I remember the first year I came to Antioch. Everyone was excited about it; we were ready to take on this obstacle called college, but not only that, we were ready to take on the obstacle of restarting a college. From what I hear of the class ahead of me we had it easy. Still, there was positive energy within the class to make a difference here. It may have been because my class was the majority of the student population then (being 74 out of approximately 100 students), but the atmosphere itself seemed charged with this positive energy. Now, it does not.

I am not sure when this feeling changed—sometime in the second year, I think. When did going to classes become “ugh” and participating in extra-curriculars be “haha yeah right”? When did the administration’s words become “bullshit” and any tiny problem that popped up become “Antioch sucks”? The thing is, this does not seem specific to my class. I see this in all of the students, even some of the first-years.

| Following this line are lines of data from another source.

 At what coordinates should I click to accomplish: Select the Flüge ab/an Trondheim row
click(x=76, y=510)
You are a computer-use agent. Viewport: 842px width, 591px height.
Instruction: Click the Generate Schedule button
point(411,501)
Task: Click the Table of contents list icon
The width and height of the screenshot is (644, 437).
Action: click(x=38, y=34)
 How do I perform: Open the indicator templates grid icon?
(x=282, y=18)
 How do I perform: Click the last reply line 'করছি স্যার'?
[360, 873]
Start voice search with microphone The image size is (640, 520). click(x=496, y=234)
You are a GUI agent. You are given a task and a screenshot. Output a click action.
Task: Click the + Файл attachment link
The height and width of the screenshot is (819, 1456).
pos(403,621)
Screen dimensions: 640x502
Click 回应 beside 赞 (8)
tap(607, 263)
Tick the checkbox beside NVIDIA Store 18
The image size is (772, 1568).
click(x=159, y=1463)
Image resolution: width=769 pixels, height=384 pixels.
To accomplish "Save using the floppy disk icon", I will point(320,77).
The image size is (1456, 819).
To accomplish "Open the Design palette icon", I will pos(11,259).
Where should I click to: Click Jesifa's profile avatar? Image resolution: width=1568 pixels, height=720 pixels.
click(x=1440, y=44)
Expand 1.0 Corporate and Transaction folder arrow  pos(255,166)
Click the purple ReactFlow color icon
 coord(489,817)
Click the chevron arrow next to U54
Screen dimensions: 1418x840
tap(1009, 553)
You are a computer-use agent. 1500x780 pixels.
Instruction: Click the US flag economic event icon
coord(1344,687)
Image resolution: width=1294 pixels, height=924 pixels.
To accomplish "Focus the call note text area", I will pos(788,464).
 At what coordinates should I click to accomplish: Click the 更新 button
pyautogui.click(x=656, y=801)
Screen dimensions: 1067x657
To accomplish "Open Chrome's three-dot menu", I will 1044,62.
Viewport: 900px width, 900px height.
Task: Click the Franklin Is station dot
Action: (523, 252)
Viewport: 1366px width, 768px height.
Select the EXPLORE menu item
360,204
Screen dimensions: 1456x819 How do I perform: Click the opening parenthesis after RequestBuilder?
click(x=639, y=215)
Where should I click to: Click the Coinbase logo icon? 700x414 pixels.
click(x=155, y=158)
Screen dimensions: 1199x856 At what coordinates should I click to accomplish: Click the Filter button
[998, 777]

The general atmosphere I sense at Antioch now is not one of positive energy, excitement to take on this challenge called Antioch, or even that people enjoy being at Antioch. Instead, I can’t sit at a lunch table without hearing why Antioch sucks and that people wish they had chosen differently.

When was the last time you truly appreciated Antioch? Did you express it? Why not? People here seem to express a lot of the negative things, but never the positive ones. For me, Antioch is an amazing place. This community has taught me more than many of my classes. However, this community has also made me become a recluse, staying in my room the majority of the time and resenting when I cannot because I am so sick and tired of hearing people bash a college I love.  

Antioch College has offered me a FREE—let me say this again, FREE—education. Sure, room and board is something people have to pay, it’s not entirely free, but it is still so much better than going to almost any other college in the United States. WE ARE SO PRIVILEGED TO HAVE THIS OPPORTUNITY. Privilege is talked about frequently here, so let me repeat this. We, the students, are privileged to be able to go to college without paying ANY tuition. This is not because we had a high GPA in high school, or because we did well on standardized tests (though I’m positive these things do not hurt an application). The Horace Mann Fellowship is our payment to take the risk (and it is a big one) of coming to Antioch and helping restore this college. It’s not easy work. There will be problems, problems that I encourage everyone to speak up about and go about solving in an efficient way. However, we have been paid up-front for this and I see very little return for the college from the current students. What have you done for your college?